Since we started formally teaching sign language this fall, Noe is learning about one new sign a week. Most importantly, he is using these signs independently, and retaining them. It has been such a great thing for him. He is so much more communicative, and is naturally trying to approximate words, although his pronunciation is still poor.

It's funny. When someone learns that Noe is mostly non-verbal, they often get very sad for me. They think that I've never had a conversation with my child, when in fact, we talk every day...just not with words. Sign language is just allowing Noe to talk with the rest of the world.

Thursday, November 12, 2009

Tell Me A Story

Lately, Asher has been requesting stories. Stories without books. He wants me to tell him tales of his train friends on the Island of Sodor. He gives me a title, "Frank's Day Off" or "Peter Sam and the Incline" and I must instantly come up with an imaginative, action-packed story using proper train names and train terminology. I have no imagination. I feel my brain literally stretching inside my head to come up with original plot lines. The whole ordeal gives me a headache.

But at the same time I love it.

Asher curls up on my lap, puts his little arms around me, and listens attentively. Occasionally, he will whisper hints if I misname a train or mix up my Island of Sodor geography. As soon as I gasp out a final "The End", Asher always says, "that was a really great story, Mommy." Even if it really wasn't.

It is all happening so fast. Next year he will be in full-day kindergarten. Soon he will outgrow my lap completely. Thomas the Train and Curious George will be replaced by.....I can't even guess....but it won't be nearly as wholesome. The only thing I know for sure is that my days of snuggles and story telling are numbered.

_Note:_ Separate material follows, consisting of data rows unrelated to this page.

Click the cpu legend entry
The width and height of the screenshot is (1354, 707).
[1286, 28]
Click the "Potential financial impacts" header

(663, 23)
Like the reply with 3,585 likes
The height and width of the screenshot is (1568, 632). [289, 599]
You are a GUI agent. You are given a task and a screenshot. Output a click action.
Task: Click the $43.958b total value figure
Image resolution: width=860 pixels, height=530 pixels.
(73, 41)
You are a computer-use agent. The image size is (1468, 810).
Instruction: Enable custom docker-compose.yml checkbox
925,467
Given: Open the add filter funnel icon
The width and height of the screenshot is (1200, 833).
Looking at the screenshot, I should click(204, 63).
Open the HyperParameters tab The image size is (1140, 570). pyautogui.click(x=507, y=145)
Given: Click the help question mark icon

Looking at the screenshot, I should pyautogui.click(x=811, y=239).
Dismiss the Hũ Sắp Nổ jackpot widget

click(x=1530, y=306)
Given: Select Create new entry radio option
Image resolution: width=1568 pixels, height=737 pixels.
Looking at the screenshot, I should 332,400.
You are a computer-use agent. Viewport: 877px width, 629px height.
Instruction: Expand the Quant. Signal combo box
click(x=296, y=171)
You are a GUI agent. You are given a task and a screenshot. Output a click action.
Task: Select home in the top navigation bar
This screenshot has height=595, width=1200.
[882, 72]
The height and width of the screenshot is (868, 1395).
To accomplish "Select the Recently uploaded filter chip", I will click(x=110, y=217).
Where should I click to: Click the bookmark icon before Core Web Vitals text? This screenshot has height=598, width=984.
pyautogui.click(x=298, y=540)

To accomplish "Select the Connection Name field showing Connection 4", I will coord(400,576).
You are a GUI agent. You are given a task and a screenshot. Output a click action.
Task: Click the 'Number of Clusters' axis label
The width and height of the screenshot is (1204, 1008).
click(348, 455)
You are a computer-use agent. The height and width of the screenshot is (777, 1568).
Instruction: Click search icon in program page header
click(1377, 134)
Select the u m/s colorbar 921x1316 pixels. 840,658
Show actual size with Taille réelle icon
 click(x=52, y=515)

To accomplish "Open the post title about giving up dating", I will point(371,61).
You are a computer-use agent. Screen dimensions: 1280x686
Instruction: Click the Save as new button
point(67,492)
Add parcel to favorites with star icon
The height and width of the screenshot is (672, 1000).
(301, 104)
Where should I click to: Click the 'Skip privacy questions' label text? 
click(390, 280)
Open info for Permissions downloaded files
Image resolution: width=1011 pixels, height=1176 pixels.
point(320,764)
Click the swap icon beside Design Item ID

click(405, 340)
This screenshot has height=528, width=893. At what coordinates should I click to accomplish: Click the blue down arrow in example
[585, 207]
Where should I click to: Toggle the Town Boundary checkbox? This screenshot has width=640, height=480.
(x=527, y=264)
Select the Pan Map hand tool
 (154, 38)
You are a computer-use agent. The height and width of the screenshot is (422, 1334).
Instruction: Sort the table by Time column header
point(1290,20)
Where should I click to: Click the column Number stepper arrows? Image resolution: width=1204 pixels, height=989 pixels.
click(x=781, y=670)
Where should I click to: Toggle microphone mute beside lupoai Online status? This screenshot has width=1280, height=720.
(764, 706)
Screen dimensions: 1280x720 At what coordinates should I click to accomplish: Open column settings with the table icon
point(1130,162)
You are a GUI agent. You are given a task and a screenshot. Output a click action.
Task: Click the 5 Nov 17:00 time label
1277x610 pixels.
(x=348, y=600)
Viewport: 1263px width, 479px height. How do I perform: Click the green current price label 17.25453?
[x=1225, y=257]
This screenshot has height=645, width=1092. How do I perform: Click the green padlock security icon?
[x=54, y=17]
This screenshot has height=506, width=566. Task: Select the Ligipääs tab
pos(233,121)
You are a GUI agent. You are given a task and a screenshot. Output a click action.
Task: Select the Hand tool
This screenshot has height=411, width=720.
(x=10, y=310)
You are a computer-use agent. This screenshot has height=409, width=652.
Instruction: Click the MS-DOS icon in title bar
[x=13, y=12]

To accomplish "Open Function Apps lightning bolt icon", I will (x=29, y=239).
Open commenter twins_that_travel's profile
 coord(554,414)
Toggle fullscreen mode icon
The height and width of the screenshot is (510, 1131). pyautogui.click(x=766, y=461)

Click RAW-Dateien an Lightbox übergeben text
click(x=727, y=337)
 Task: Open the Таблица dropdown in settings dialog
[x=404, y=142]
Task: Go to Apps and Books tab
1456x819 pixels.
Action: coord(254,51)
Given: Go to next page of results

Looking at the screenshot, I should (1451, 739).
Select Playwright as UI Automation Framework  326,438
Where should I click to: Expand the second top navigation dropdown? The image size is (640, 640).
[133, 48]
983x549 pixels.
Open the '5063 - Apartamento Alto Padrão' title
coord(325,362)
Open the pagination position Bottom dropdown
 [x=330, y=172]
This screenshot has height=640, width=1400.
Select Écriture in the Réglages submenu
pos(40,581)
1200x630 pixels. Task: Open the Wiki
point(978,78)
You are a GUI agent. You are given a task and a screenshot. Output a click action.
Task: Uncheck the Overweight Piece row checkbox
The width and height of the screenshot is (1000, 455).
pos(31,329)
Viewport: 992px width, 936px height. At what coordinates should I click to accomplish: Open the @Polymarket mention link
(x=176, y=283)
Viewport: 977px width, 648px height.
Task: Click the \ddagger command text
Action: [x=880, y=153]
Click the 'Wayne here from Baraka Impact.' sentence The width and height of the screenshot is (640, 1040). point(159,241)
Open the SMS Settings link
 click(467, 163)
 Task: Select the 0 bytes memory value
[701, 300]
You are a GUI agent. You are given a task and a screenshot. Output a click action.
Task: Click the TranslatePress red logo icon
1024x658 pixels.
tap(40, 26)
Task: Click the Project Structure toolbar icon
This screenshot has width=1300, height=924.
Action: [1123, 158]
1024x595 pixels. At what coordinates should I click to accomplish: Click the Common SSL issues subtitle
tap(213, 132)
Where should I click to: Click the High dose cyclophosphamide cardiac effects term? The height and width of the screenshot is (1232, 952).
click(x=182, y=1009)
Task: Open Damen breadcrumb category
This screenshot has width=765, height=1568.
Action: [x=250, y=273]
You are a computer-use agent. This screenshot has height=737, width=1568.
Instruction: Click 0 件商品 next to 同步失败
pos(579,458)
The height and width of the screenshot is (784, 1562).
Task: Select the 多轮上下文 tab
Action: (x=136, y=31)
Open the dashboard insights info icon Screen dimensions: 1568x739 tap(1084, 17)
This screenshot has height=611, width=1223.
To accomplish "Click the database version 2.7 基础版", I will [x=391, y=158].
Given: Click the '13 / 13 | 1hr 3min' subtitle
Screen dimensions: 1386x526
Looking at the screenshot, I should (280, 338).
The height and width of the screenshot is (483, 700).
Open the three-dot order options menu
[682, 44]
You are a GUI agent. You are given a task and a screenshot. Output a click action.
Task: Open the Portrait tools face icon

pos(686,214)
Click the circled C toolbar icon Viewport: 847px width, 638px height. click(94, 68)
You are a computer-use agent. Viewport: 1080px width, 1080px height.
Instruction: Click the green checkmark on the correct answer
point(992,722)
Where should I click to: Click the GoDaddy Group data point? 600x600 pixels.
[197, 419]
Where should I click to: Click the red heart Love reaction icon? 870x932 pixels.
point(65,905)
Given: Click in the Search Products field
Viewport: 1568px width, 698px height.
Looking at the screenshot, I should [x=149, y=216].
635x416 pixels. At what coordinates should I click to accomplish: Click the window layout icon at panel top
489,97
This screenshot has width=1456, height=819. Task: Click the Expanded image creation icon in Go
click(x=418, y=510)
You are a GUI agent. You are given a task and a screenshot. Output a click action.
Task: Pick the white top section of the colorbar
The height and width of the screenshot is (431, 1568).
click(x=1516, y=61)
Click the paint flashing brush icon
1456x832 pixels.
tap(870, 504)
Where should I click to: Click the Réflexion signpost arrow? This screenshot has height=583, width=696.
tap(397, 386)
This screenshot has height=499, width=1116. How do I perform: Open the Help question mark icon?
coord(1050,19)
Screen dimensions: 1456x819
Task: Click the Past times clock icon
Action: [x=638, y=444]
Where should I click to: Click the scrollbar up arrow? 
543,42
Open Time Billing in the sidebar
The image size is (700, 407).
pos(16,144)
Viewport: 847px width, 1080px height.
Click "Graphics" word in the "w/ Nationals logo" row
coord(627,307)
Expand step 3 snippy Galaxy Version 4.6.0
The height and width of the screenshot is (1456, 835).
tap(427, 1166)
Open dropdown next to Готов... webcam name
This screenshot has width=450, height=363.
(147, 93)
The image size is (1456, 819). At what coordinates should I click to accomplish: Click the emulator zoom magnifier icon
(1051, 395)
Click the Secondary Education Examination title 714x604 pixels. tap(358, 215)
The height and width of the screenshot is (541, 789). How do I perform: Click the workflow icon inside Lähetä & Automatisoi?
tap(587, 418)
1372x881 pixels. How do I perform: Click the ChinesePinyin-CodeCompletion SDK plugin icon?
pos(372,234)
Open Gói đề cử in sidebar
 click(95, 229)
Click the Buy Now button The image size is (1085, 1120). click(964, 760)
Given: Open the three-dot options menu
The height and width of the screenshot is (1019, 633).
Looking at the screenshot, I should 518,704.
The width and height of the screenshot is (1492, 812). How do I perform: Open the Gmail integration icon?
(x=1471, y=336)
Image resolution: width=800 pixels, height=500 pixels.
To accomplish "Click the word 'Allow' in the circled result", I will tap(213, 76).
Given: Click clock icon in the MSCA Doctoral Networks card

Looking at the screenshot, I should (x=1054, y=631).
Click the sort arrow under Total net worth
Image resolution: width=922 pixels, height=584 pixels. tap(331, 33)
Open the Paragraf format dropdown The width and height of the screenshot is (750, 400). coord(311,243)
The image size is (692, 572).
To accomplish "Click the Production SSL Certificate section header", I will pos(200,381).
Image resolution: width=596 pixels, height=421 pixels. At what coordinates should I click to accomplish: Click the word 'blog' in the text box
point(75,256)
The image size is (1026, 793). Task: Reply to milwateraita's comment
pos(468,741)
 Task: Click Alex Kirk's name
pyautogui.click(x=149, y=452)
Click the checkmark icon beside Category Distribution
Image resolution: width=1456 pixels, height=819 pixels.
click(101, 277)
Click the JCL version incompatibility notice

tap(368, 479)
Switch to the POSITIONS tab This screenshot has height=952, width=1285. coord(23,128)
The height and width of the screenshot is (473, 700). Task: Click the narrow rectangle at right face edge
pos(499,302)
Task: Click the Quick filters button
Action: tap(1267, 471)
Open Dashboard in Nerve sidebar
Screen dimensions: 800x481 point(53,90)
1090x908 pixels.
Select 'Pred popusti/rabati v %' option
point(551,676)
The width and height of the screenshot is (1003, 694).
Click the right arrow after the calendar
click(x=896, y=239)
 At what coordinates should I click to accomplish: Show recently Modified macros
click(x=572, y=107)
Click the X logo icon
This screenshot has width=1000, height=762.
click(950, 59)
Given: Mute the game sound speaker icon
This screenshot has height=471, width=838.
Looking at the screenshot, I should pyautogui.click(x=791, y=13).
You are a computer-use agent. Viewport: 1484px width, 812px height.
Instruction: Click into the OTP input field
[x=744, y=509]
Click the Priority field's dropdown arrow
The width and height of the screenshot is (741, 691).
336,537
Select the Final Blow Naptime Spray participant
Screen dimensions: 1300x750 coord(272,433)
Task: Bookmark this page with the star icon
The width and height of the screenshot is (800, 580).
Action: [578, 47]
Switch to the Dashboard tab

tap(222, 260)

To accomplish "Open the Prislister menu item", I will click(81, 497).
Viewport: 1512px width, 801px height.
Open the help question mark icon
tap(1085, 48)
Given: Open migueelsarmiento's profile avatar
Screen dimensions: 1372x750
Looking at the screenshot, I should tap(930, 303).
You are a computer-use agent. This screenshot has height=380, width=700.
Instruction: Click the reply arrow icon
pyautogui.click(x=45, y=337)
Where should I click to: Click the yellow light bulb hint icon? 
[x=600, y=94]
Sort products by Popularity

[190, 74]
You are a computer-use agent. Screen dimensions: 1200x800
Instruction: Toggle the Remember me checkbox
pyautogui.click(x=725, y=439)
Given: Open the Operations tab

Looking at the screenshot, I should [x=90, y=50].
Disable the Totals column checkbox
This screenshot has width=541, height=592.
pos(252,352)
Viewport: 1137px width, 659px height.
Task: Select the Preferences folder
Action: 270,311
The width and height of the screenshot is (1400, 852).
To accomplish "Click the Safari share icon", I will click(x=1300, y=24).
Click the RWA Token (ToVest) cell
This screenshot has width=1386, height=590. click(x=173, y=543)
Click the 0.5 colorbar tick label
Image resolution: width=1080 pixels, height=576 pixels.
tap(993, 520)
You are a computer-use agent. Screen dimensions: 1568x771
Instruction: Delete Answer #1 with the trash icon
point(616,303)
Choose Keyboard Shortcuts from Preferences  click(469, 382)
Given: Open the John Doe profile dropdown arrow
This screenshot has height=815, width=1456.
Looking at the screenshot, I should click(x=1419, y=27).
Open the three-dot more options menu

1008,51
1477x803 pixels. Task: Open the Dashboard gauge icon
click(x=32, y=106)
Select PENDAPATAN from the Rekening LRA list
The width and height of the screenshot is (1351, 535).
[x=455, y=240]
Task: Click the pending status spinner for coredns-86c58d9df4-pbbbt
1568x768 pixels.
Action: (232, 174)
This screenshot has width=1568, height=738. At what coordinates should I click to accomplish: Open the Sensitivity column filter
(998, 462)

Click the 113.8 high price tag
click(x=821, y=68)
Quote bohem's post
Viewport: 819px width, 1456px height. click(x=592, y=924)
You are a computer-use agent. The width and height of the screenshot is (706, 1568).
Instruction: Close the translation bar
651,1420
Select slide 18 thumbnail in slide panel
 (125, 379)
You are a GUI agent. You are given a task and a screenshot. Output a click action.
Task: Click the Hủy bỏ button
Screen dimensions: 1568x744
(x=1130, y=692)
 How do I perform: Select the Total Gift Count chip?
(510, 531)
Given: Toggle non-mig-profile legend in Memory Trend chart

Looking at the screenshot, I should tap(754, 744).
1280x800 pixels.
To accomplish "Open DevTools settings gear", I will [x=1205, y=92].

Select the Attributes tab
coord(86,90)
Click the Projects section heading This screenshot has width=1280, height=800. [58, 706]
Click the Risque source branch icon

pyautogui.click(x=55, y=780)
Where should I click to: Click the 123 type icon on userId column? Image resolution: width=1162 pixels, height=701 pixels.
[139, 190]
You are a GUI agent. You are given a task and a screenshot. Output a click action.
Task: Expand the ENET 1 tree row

Wednesday, November 4, 2009

Married to a sports journalist

Scene: early Monday morning, our bedroom

Me: Don't forget, Noe has speech therapy this's your turn to take him.

Ed: Actually, can you take him? I have an interview this afternoon.

Me: (grrr.....). Is it really important? I have a ton of stuff to do.... who are you interviewing, anyways?

Ed: Magic Johnson and Larry Bird.

Me: Oh. Crap. You win.

Catch Ed blogging on Wizards Insider, including his upcoming book review of When the Game Was Ours.

Tuesday, November 3, 2009

happy birthday to me

There are two kinds of people in this world: those who like to be surrounded by lots of friends and family on their birthday and those who don't. I am one of the latter.

My alone time is treasured these days. This year, I was inspired by this friend's weekend away so I spent the day in the District doing a few of the things that I've wanted to do, instead of the usual outings tailored for the boys.

My favorite stop ended up being the Library of Congress, and specifically, an exhibit on Herblock, the famous editorial cartoonist. He spent most of his career at the Washington Post, which began in 1929 during the stock market crash and ended shortly before 9.11. I loved looking at his images hung on canvas. They are nothing like the cursory drawings that you look at in newsprint form. It was like taking a walk through modern US History, in cartoon form.

Late in the afternoon I met up with Ed in Arlington for a meal at our favorite Peruvian hangout. Later in the evening, we had cupcakes at a local bakery because I refuse to make my own birthday cake and one never magically appeared on my kitchen counter. It was a nice, albeit overpriced (really $4 for a cupcake? We're NOT in New York) treat.